■ **What to do**:
Gather all lines from the material that contain the word "computer".
─── Records for the task ───
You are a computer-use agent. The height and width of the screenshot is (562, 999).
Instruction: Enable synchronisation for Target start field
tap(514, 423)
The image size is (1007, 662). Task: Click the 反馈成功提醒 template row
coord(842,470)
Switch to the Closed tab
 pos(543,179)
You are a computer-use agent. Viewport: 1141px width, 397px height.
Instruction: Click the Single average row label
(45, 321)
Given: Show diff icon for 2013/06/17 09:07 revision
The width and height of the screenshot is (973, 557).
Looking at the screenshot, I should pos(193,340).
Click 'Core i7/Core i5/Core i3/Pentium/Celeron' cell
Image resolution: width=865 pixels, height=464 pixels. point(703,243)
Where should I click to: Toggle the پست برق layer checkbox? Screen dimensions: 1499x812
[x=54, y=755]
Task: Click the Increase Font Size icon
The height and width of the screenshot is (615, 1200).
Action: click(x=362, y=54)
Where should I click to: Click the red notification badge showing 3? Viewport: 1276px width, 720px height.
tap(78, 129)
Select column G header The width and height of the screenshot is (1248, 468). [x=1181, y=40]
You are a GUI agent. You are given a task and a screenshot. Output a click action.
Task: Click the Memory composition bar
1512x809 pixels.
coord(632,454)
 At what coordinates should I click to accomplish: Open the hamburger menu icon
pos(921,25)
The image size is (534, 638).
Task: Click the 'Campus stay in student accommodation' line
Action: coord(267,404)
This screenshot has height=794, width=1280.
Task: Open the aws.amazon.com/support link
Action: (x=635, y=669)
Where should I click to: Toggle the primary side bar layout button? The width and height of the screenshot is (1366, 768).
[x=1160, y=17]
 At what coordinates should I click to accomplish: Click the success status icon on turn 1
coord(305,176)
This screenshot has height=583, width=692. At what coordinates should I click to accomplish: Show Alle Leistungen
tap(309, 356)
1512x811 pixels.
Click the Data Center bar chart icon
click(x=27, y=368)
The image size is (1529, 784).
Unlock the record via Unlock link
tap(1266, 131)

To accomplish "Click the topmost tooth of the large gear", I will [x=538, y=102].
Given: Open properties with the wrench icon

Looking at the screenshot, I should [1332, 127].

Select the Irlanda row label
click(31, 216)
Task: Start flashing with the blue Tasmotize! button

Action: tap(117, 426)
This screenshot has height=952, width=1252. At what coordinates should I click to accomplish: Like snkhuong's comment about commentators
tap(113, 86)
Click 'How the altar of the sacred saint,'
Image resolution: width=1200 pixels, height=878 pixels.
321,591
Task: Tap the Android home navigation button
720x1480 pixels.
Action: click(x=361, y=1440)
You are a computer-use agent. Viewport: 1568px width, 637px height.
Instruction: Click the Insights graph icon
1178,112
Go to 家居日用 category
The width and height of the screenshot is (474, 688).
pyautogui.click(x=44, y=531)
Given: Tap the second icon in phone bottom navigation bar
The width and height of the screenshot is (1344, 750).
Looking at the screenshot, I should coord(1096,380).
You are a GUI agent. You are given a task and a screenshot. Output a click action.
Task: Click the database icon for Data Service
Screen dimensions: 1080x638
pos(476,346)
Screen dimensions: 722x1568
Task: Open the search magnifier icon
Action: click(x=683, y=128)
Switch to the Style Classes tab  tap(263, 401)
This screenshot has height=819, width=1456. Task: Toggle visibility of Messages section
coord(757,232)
───
■ **Answer section**:
You are a computer-use agent. The height and width of the screenshot is (562, 999).
You are a computer-use agent. Viewport: 1141px width, 397px height.
You are a computer-use agent. Viewport: 1568px width, 637px height.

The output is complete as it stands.